(Dataset entries)
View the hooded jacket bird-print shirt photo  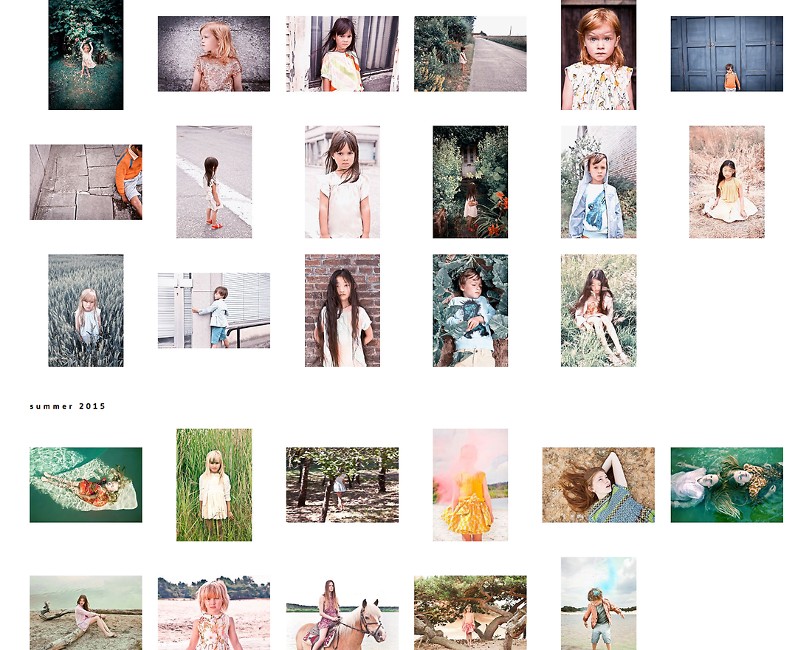click(x=598, y=182)
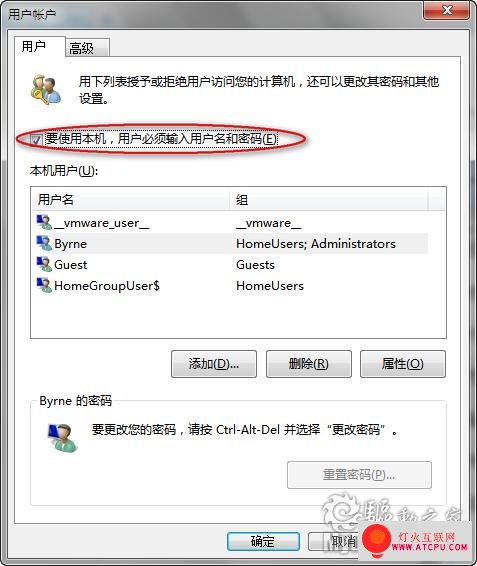Select HomeUsers; Administrators group entry
477x566 pixels.
click(x=316, y=244)
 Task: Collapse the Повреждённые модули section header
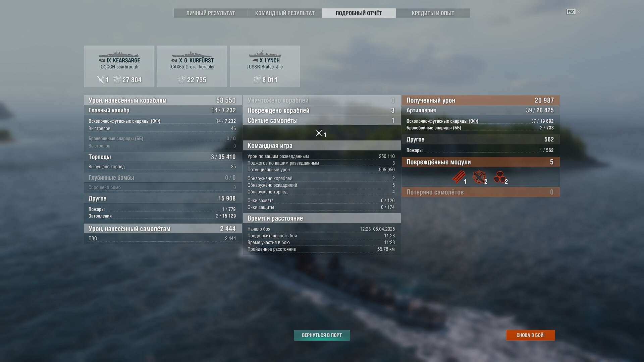click(x=481, y=162)
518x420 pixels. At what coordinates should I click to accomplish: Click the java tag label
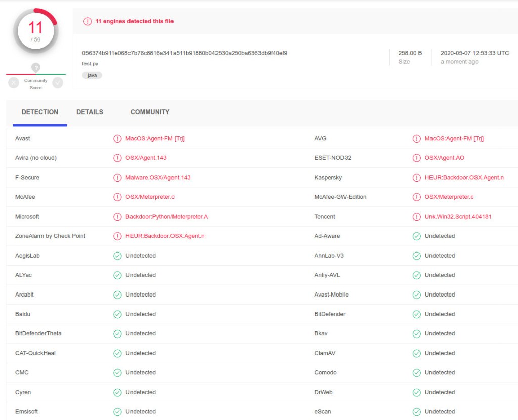pos(92,75)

▶ WHAT YOU HAVE TO DO: Copy exactly, please, every line from the one holding "Task: Collapse the" through the last line of the data, both ends included, and no pictures.

▶ RESULT BELOW:
 Task: Collapse the Повреждённые модули section header
click(x=481, y=162)
518x420 pixels. At what coordinates should I click to accomplish: Click the java tag label
pos(92,75)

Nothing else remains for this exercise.